In reality, the Roy children more closely resemble the leads of Peep Show, if not in their social status then at least in their shared tendency toward bitter squabbling, backstabbing, and malignant narcissism (all taught and encouraged by their father). Peep Show was all about the chasm between what people think and say. Succession is about characters who steadfastly refuse to differentiate between the two; they say exactly what they’re thinking, no matter the cost or who gets hurt. It’s a very British approach to comedy writing, not dissimilar from Armando Iannucci’s The Thick of It (which Armstrong wrote for) and its lesser American cousin Veep, that emphasizes dry delivery and inventive profanity. Similar to Iannucci’s political satires, Succession’s caustic wit is always a bit toxic—the ultimate expression of the ruling class’ arrogance and festering contempt for those they consider beneath them.

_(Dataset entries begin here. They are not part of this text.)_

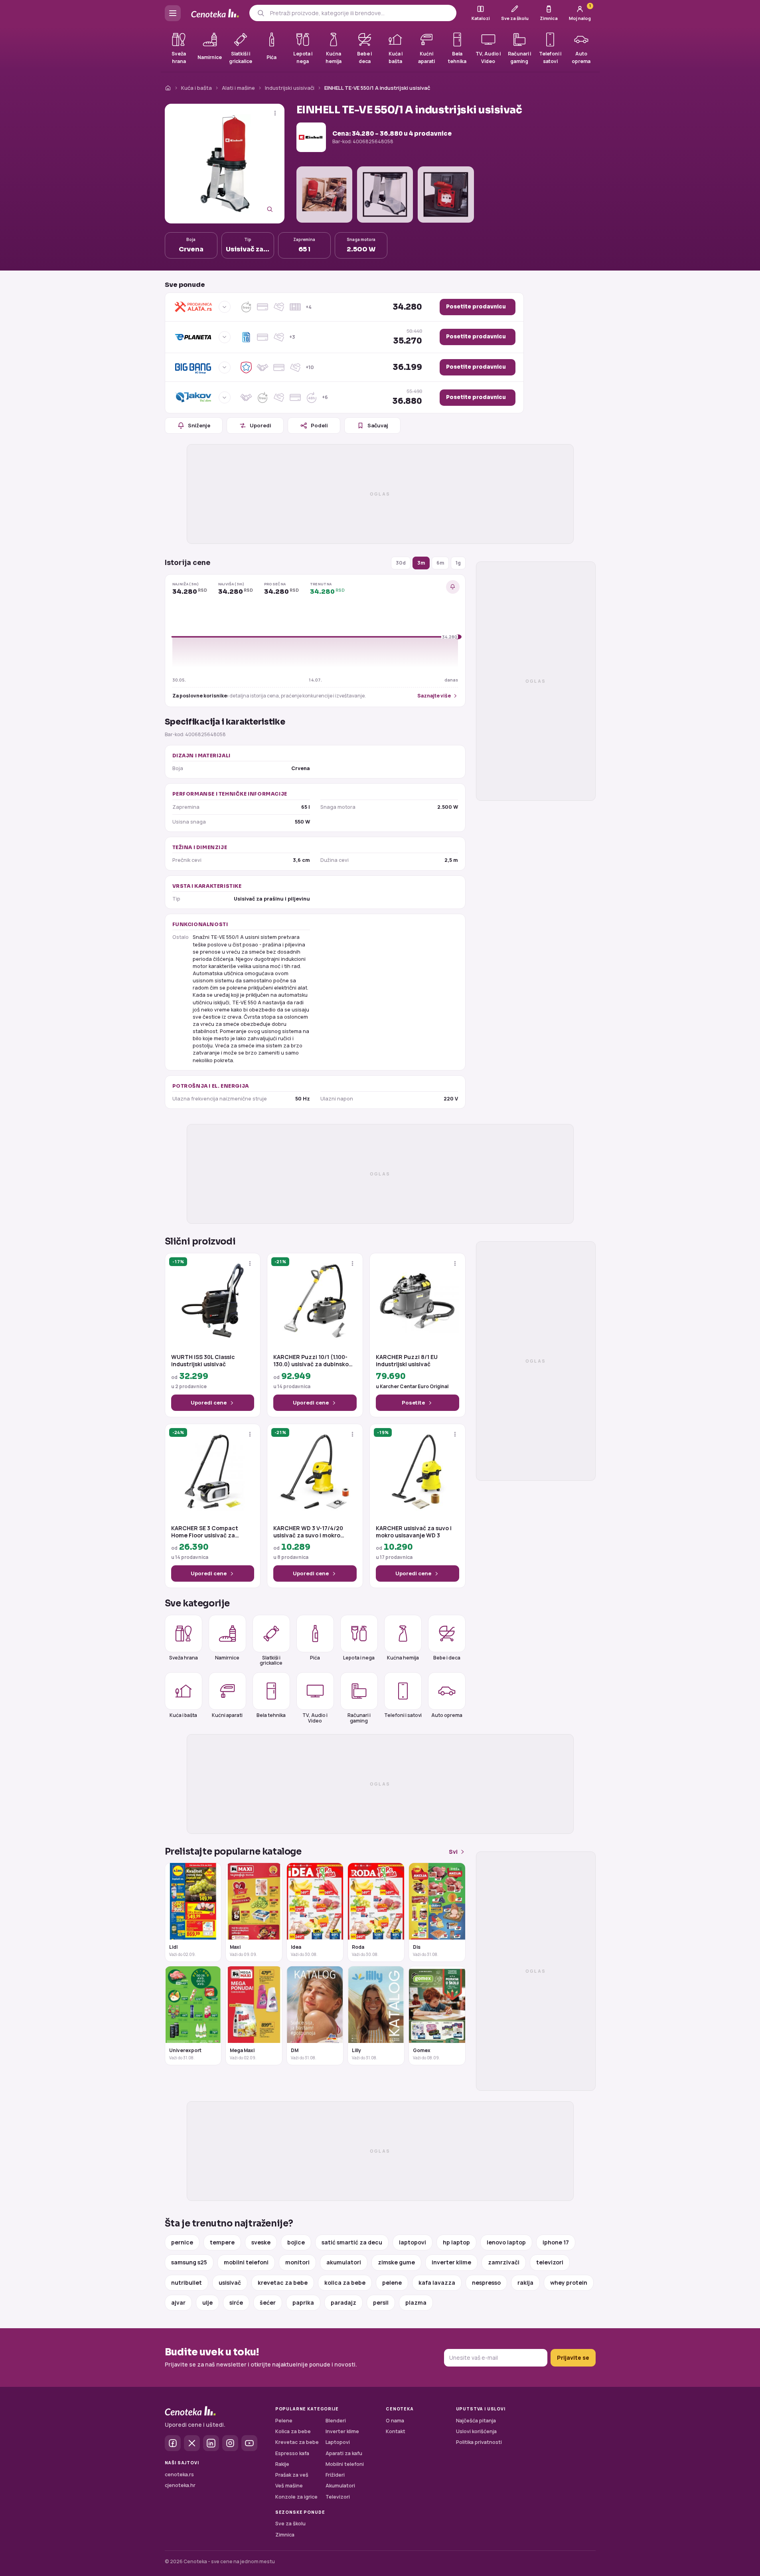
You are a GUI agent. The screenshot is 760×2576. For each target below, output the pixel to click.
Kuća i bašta (196, 87)
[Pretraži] (261, 13)
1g (458, 562)
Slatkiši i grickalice (271, 1660)
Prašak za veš (291, 2474)
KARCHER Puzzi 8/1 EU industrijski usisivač (407, 1360)
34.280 (407, 307)
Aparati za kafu (344, 2453)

If the blitheness with which the Roy family wields its power is a key source of its comedy, Succession locates its human drama in the emotionally fraught life events that one can’t buy their way out of, like the failure of a relationship or the death of a loved one. The latter comes into play during the series’ most recent episode “Connor’s Wedding,” in which the titular ceremony is interrupted by the news that Logan Roy has gone into cardiac arrest on an international flight. Suddenly the Roy scions, who have spent seasons fighting with and badmouthing their father, who all share a Logan-sized hole in their hearts, are faced with his imminent departure, and their response isn’t too far from Jeremy’s “Don’t go.”

The stages of grief play out over a long phone call with Shiv’s estranged husband Tom (Matthew Macfayden): Roman’s denial whips up Shiv’s anger; Kendall’s bargaining eventually gives way to depression; and when the plane lands, all three settle into some personalized version of acceptance. Connor gets married. Shiv makes a statement to the press. Roman boards the plane to see the body. Kendall stands off to the side of the tarmac. They’re all sad. This is funny. This is definitely pretty funny.